But Ortman began to have doubts, which became crystallized after several months by the patient's wounding revelation that she had come to several therapy sessions stoned. So, bucking the conventional wisdom, he chose to actively treat both of her problems together, which meant that he would have to learn about substance abuse treatment on his own. The dearth of literature on treating the less severely impaired dually diagnosed patient in outpatient settings forced him to embark on a personal investigation, which eventually resulted in this valuable book.

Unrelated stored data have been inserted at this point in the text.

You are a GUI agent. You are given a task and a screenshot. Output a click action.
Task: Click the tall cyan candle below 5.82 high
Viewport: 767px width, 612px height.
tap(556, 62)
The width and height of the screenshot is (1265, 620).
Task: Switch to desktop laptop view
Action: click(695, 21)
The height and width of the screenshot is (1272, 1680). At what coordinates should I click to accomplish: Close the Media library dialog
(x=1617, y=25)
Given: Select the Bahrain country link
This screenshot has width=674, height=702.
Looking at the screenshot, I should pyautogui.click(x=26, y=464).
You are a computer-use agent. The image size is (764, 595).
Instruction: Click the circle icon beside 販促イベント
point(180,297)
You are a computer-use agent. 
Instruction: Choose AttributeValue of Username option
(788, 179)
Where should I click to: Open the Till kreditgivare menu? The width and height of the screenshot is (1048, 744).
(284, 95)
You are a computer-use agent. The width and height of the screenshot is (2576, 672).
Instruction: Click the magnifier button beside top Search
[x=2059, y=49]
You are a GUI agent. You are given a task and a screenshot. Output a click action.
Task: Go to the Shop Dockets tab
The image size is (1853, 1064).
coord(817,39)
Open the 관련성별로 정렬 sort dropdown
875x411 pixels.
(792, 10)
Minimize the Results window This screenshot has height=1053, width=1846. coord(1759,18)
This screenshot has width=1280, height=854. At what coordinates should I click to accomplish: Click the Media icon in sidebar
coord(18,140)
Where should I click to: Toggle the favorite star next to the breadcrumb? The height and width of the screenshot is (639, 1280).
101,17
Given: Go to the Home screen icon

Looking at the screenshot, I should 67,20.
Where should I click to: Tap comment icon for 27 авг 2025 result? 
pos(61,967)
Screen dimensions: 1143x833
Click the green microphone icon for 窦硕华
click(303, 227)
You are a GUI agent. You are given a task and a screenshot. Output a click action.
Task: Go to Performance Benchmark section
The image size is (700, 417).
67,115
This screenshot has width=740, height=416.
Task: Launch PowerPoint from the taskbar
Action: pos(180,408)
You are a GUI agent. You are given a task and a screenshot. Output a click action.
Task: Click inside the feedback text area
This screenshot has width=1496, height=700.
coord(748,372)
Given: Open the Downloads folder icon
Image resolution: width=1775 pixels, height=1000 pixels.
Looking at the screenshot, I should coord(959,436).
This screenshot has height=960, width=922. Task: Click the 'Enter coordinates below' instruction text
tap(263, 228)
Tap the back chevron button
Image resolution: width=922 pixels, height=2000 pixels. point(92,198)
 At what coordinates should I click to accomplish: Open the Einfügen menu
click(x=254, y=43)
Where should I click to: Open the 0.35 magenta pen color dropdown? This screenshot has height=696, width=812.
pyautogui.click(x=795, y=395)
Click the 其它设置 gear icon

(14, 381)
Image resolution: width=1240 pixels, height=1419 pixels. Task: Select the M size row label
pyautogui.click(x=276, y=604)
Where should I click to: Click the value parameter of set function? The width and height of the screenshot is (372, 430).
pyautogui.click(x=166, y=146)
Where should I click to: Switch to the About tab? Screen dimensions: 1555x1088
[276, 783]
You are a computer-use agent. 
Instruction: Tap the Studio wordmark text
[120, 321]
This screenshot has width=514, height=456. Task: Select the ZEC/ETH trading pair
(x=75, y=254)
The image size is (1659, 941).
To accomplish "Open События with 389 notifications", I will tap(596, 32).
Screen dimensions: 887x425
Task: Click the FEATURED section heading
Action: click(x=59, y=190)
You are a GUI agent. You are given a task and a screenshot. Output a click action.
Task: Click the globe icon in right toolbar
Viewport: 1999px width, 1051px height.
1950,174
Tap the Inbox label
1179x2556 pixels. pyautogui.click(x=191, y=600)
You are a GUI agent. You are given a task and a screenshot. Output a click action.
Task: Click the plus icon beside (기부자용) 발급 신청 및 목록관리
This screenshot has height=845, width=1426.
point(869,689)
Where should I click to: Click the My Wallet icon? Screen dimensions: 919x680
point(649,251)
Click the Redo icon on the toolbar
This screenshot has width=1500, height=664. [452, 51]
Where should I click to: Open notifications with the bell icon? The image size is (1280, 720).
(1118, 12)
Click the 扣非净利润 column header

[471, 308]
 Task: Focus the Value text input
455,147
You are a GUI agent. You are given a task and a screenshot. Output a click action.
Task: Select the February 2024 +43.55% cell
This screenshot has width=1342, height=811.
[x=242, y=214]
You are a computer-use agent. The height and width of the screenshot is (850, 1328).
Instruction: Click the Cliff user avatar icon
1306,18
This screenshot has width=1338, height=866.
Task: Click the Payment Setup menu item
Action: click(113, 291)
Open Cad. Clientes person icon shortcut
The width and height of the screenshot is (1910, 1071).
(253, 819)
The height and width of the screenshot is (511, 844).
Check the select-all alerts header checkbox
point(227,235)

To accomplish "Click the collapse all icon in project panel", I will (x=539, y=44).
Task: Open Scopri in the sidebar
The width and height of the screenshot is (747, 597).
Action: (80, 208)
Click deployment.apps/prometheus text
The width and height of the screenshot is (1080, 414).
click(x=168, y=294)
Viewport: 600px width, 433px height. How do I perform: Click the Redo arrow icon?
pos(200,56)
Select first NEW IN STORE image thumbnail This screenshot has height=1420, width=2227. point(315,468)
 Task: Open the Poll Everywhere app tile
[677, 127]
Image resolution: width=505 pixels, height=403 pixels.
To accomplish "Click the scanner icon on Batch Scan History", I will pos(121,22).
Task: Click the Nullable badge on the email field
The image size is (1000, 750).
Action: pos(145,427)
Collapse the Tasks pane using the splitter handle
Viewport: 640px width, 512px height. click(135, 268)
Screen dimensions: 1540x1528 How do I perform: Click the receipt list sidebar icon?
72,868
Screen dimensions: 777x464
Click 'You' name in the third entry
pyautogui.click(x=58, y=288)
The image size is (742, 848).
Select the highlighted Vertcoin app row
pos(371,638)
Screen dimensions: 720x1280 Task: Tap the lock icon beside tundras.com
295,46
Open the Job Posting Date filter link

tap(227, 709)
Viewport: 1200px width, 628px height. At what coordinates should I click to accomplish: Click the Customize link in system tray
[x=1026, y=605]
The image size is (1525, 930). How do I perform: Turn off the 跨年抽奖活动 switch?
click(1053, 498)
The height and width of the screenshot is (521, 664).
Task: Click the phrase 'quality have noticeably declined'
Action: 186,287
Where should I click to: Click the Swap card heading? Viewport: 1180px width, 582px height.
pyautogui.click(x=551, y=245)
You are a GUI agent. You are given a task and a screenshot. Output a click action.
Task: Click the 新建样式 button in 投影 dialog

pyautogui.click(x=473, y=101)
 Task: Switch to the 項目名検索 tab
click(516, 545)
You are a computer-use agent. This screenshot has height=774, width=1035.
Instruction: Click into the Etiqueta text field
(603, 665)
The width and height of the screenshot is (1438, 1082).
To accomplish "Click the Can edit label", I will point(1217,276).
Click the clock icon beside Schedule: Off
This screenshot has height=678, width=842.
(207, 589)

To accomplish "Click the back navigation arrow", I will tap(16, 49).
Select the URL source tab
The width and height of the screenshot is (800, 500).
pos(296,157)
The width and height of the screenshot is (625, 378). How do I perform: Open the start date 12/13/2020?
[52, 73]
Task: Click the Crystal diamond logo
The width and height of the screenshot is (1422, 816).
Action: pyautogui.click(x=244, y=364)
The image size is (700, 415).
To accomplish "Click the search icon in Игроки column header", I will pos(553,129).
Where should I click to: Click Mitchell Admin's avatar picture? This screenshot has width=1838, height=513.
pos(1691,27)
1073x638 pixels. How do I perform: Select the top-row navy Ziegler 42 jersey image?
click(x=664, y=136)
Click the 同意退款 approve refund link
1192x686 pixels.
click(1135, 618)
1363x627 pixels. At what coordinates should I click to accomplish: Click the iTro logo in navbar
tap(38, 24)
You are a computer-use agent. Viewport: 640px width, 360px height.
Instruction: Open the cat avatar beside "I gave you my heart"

Many clinicians today, trained only in caring for patients with a single disorder, face the same dilemma. Some may minimize, look obliquely at, or ignore the severity of the substance abuse or the role it plays in the overall clinical picture. Some clinicians may opt to refer the case to another therapist. But in today's managed care environment it may no longer be economically wise or even possible to avoid entering this new territory. Dr. Ortman's practical and quite readable guide can help outpatient clinicians chart a viable course into the realm of integrated treatment with confidence.

The first of the book's three sections introduces the reader to the broad landscape of basic concepts about dual diagnosis, some definitions and subtypes within this remarkably heterogeneous group of conditions, and the special clinical challenges they pose in the outpatient setting. He presents a variety of models of interaction between psychiatric and substance use disorders and their treatment implications and takes the firm position that both disorders should initially be treated together regardless of which one is viewed as primary. Ortman proposes a “paradigm shift,”urging mental health practitioners to incorporate some of the methods and techniques used successfully by their counterparts in the addictions treatment community. And he tells what they are.

The middle section contains 11 chapters, each dealing with “urgent clinical questions” that address the full range of issues and topics related to the vicissitudes of treatment. For each of them, Ortman suggests strategies and provides a “treatment principle” that encapsulates his position on the matter. Each chapter is replete with relevant conversations and interviews with other therapists, as well as clinical vignettes, to further illustrate the application of these principles.

In the third section, the author gives perfunctory but adequate attention to inpatient treatment. In a concise epilogue, and consistent with his effective pedagogy, he repeats the 16 treatment principles, to which one can quickly refer.

Outpatient counselors and therapists in both the mental health and the addiction treatment communities who are ready to make the leap into, or who are about to be pushed into, providing integrated treatment to dually diagnosed patients would do well to acquire this volume. It will soften the landing.

Mr. Radosta is dual diagnosis services coordinator for the Central Massachusetts Area of the Massachusetts Department of Mental Health in Worcester.